_WORK REQUIRED_
Any picture in the material should be left out, while all other lines are copied exactly.

_RECORDS PROVIDED_
-=-=-

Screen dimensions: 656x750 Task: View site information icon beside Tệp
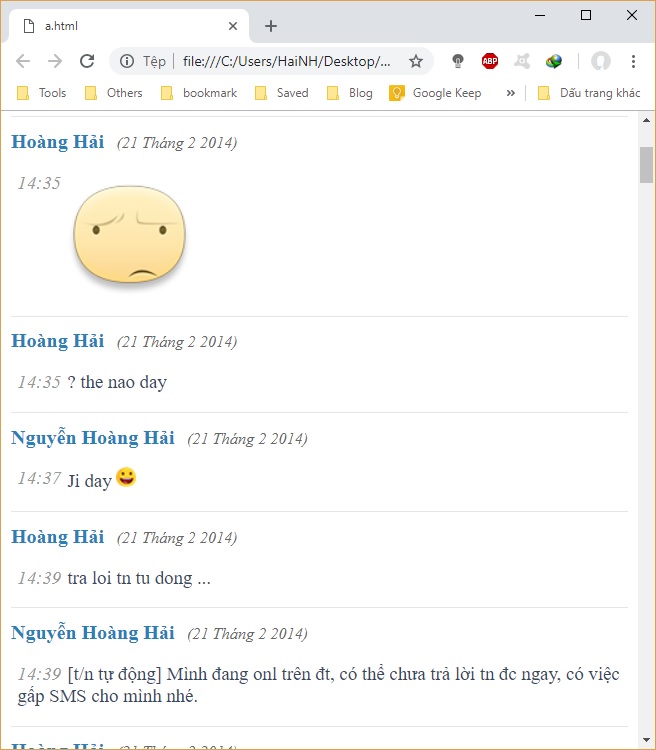pos(127,61)
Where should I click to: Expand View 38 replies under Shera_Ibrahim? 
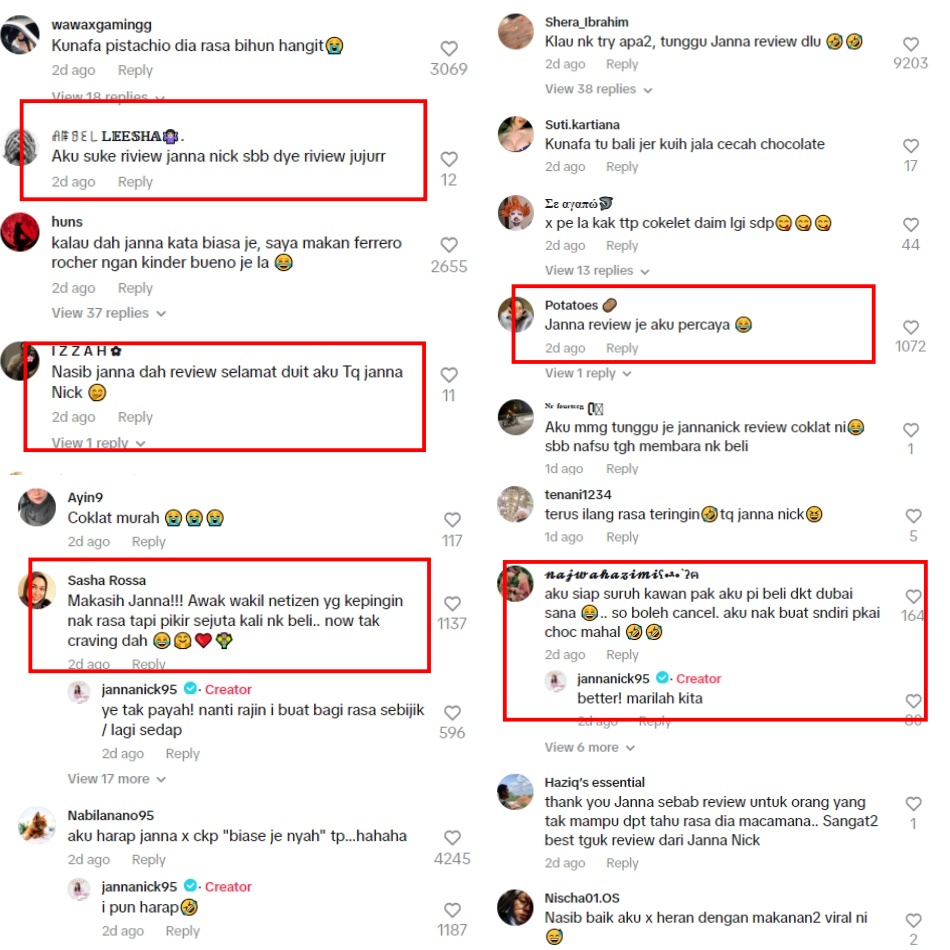tap(599, 89)
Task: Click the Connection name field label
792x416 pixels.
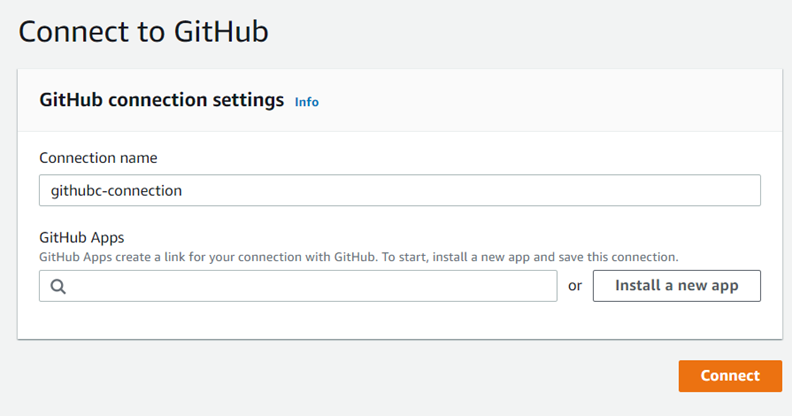Action: (98, 158)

-=-=-

_ANSWER AREA_
Screen dimensions: 656x750 Task: View site information icon beside Tệp
pos(127,61)
Where should I click to: Expand View 38 replies under Shera_Ibrahim? 
tap(599, 89)
Task: Click the Connection name field label
792x416 pixels.
Action: (98, 158)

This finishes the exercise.